Facebook, Paris and the failure of modern foreign policy

How social media affects foreign policy decision-making

As Paris was up in flames several days ago, so was social media. Facebook erupted and its administrators allowed users to temporarily change profile pictures to show solidarity. They gave people the ability to conduct “security checks on their loved ones living in Paris during the attacks. People went from sharing pictures of the Kardashians to sharing opinion articles on the Syrian refugee crisis and ISIS.

Opinions were mixed; unsurprisingly the right used this to push against harboring refugees and some went as far as using the attacks as an example of why citizens should be allowed to carry guns. Turns out that most of the attackers weren’t even Syrian, let alone refugees.

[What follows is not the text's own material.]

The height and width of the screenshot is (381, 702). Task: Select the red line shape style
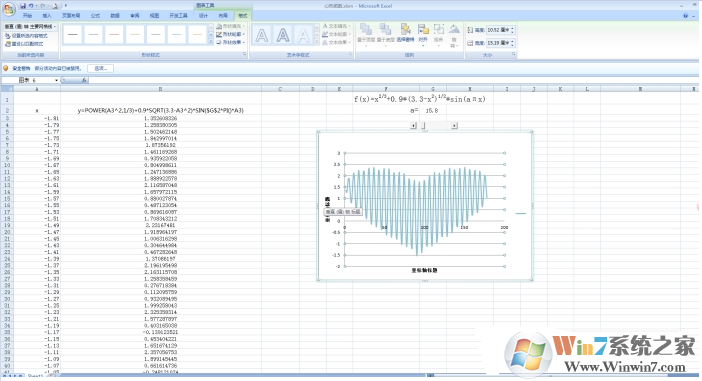coord(114,34)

This is not the first time this has happened; Kony 2012 and the Bring Back Our Girls campaign are other examples. But who has checked up on those issues since the last time they retweeted the hash tags or shared the video? How many times did people share Aylan’s — the dead Syrian child washed up on a Turkish beach — picture? Refugee support was through the roof on social media when that picture was published … a big shift in opinion now that the Bataclan drowns in blood, huh?

When Paris was attacked, it didn’t take more than 48 hours for governments to pledge their support of France’s bombing campaign. Trudeau’s promise of pulling our fighter jets out of Syria seems to have been delayed for the time being.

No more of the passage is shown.